THE SILOAM AND LATER PALESTINIAN INSCRIPTIONS CONSIDERED IN RELATION TO SACRED TEXTUAL CRITICISM.

By E. Davis, Esq.

This nineteenth century, now near its close, has been remarkable for extraordinary activity in two widely different but immensely important lines of research. While, on the one hand, scientists have explored the arcana of nature with glorious success, so on the other hand, there has not been wanting a band of earnest and diligent inquirers, who, uniting profound scholarship with untiring enthusiasm, have achieved splendid results in the attempt to solve the problems and to illumine the mysterious darkness of the past.

Thus the scientific genius of this era which has given birth to railway locomotion, to electric illumination, and which (far outstripping the wildest flights of fancy of the "Bard of Avon," that would mi a girdle round the earth in forty minutes) has enabled far-distant continents to hold instantaneous converse with each other, has, in the domain of archaeology, paralleled these results by the discovery of a key to the hieroglyphs of Egypt and the arrow-headed writing of Mesopotamia, by the rescue of whole libraries of long-forgotten literature, and the ideal reconstruction of the great civilisations of remotest Oriental antiquity.
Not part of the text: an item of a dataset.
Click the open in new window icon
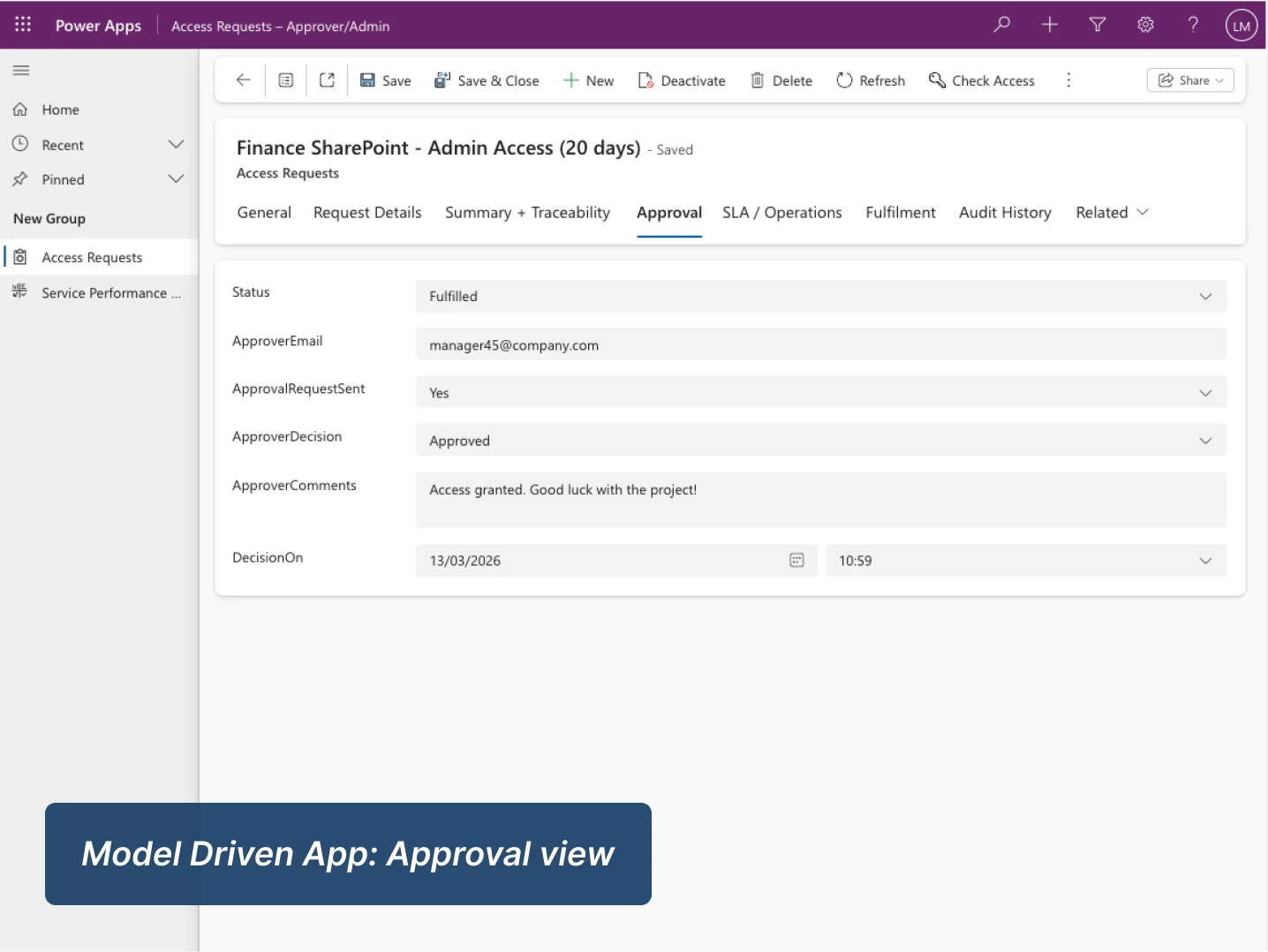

These results of exploration and archæological research, which throw great light on the path of every reader of ancient history, are especially interesting and valuable to the earnest student of Holy Scripture, whose faith is strengthened and whose intelligence is brightened by the study of sacred history and prophecy in the clear light of contemporary evidence.

The outcome of recent Biblical study, as set forth in the works of the great scholars of Germany and England, has been to a large extent an opinion that the historical books of the Old Testament are in great part untrustworthy. But where is the proof of this outside the pages of these writers?
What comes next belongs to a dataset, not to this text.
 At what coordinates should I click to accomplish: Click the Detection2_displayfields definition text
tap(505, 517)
The great value of the work carried out by the Palestine Exploration Fund lies in this—that it has given impetus to the study of the Bible in a more excellent way. Old sites have been re-discovered, a multitude of names and facts occurring in the Biblical writings have been verified by comparison with contemporary monuments of other nations, and our whole knowledge of the manners, customs, and characteristics of the ancient peoples of Bible lands has been immensely increased, while Jew and Syrian, Moabite and Hittite, have been made to live again in the lively and picturesque pages of the Fund's publications.

The more indeed we study the results of the recent scientific exploration of Palestine the more we become convinced that the Sacred Writings have an unassailable basis of truth in their agreement in so many particulars with the most remarkable discoveries in Oriental archæology, ethnology, and geography.

If the Biblical record be as unhistorical as we are told it is, even by scholars of our own universities, it is the most wonderful of all literary productions. Forgers are seldom impeccable artists, and it is very strange that these old writings, upon which so much falsehood has been charged, should bear the test of comparison with the facts brought out by modern scientific research as well as they do. Bearing in mind the dicta and dogmata of the modern critical school, we should have expected the contrary.

But the sciences of sacred geography, ethnology, and criticism are not the only branches of knowledge which have largely benefited by the work of Palestine exploration. There is another line of archaeological inquiry known as palæography, the purpose of which is to discover the origin, affinities, and powers of ancient graphic systems, and to classify the results of such discovery. The object of this science in its application to Biblical criticism is to determine the forms and relative age of the various types of Hebrew and Greek writing used by ancient copyists up to the time when the art and fancy of the caligraphist were superseded by the rigid uniformity of the printing press.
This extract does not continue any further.